I must admit that since Fred and I talked, I've found myself reflecting back on my decades in the corporate world, questioning my own memories of my work experiences, especially in the later years of my career when success abounded, when the money flowed and recognition was plentiful. I found myself wondering whether I had midjudged what a struggle the workplace felt like for me ...and then I remembered the sign that I'd hung up over my computer for the first couple of years of building my own business. It said "I can't take another day of this" and it was the statement that I made repeatedly to my husband for years before I finally took a generous buy-out package and ran!
That sign was a reminder for me when I had my moments of panic and uncertainty in this new world of independent business to not forget just how challenging I'd found it to work in a corporate context while remaining a real person with ethical standards. To remember that my frequent bouts of "I can't take another day of this" spoke to the frustration of puting my heart and soul into a project only to have it cancelled just as it was beginning to produce results because an organizational change had happened at senior levels and the new EVP had a different set of priorities; it spoke to 'having' to regularly be the messenger of such bad new to my staff while being creative in positioning the news so as to keep them motivated and willing to stay in the organization; it spoke to the politics, in-fighting and constant lobbying necessary with my peers to retain staffing levels, budgets and visibility with whoever currently mattered in the hierarchy.
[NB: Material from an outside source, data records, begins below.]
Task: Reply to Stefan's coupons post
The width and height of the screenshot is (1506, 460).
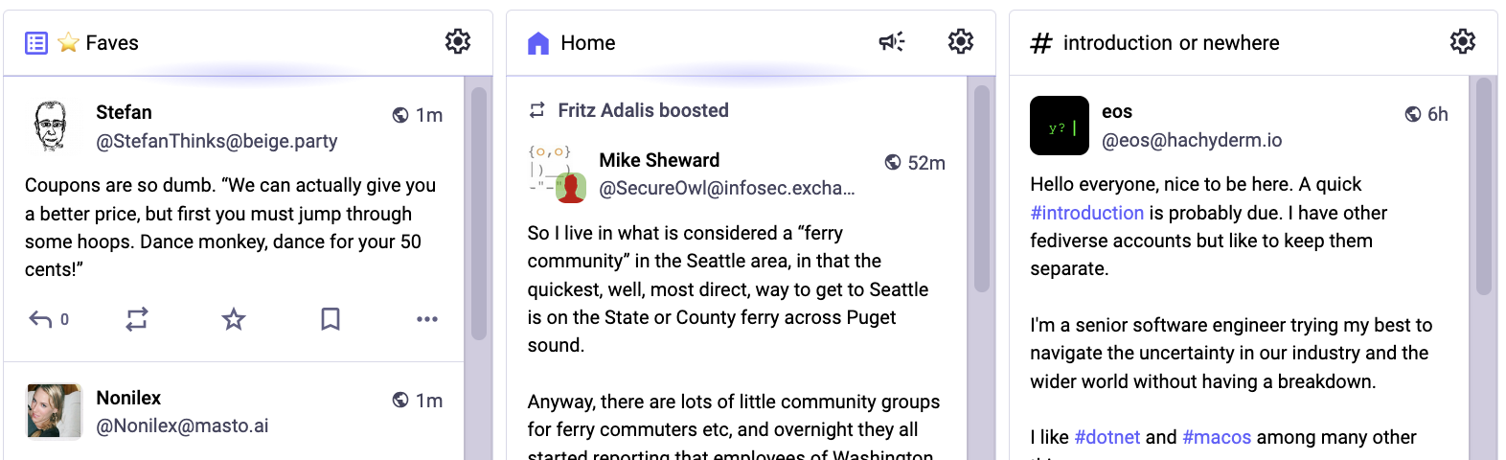Action: click(x=41, y=319)

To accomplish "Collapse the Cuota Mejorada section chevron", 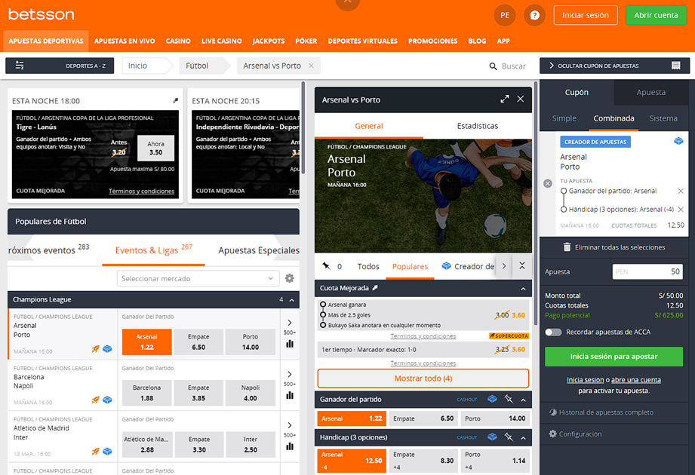I will pos(523,287).
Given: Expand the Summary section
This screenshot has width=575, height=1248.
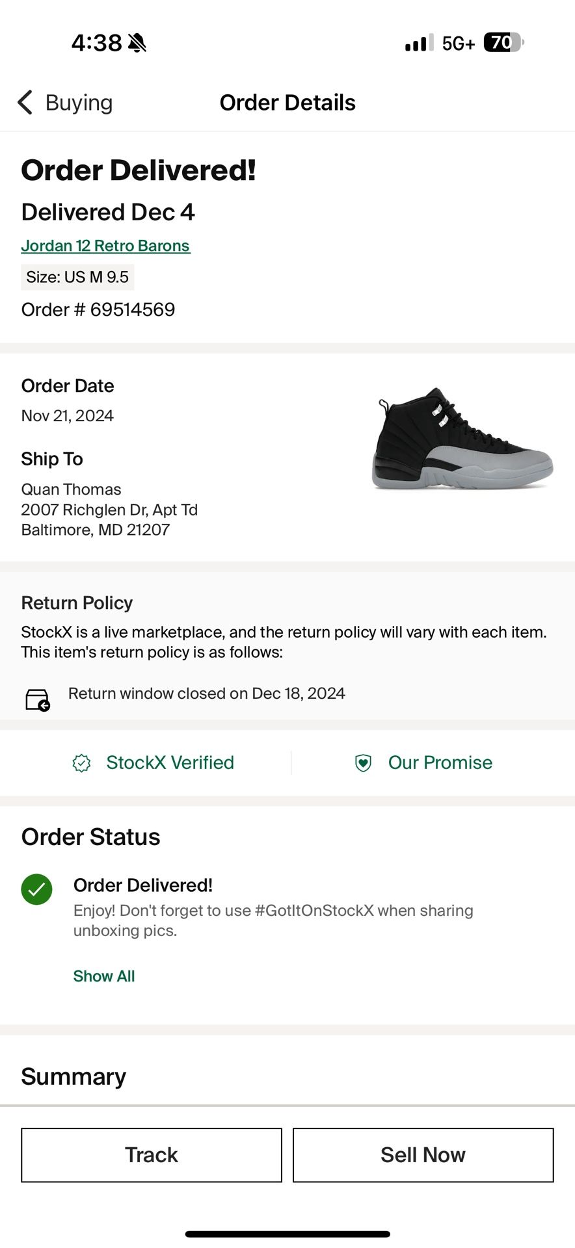Looking at the screenshot, I should (74, 1076).
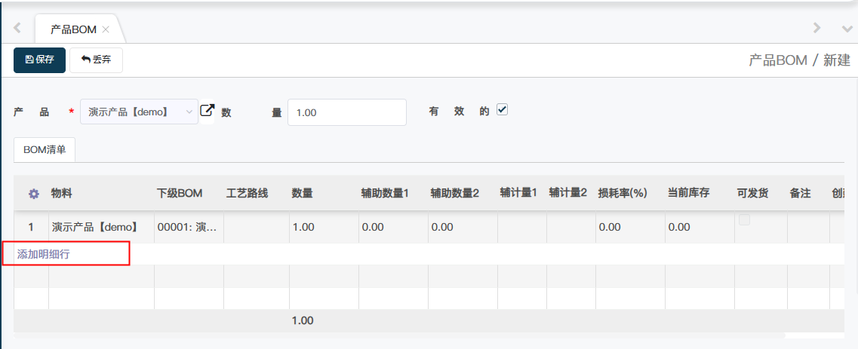
Task: Expand tab list with the down chevron
Action: click(x=847, y=29)
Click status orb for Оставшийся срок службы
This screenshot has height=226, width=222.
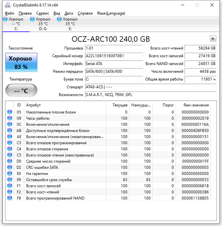point(10,180)
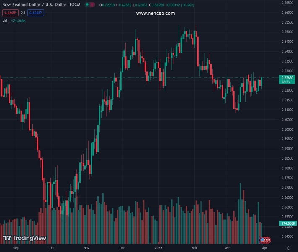Click the Vol indicator label
Viewport: 298px width, 252px height.
click(x=5, y=21)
That is a soul-destroying way to live, I discovered. And yet I know that the vast majority of North Americans live and work in these kinds of conditions: week after week, month after month, year after year, and decade after decade. No wonder retirement has come to feel like a wonderous mirage for so many. It is the image that floats lucsciously on the horizon ...a dazzling promise of the nourishment and refreshment to come. It keeps us going when our day-to-day existence seems so bleak.
And therein lies the sad paradoxical news for so many. Retirement as we tend to fantasize it is just that ...a mirage. Unless we take the time and energy to invest ourself in converting the glowing dream into some sort of practical reality for ourselves; unless we learn to build the skills that will allow us to live well in retirement it will remain just a mirage. A picture that represents the myth of the perpetual weekend!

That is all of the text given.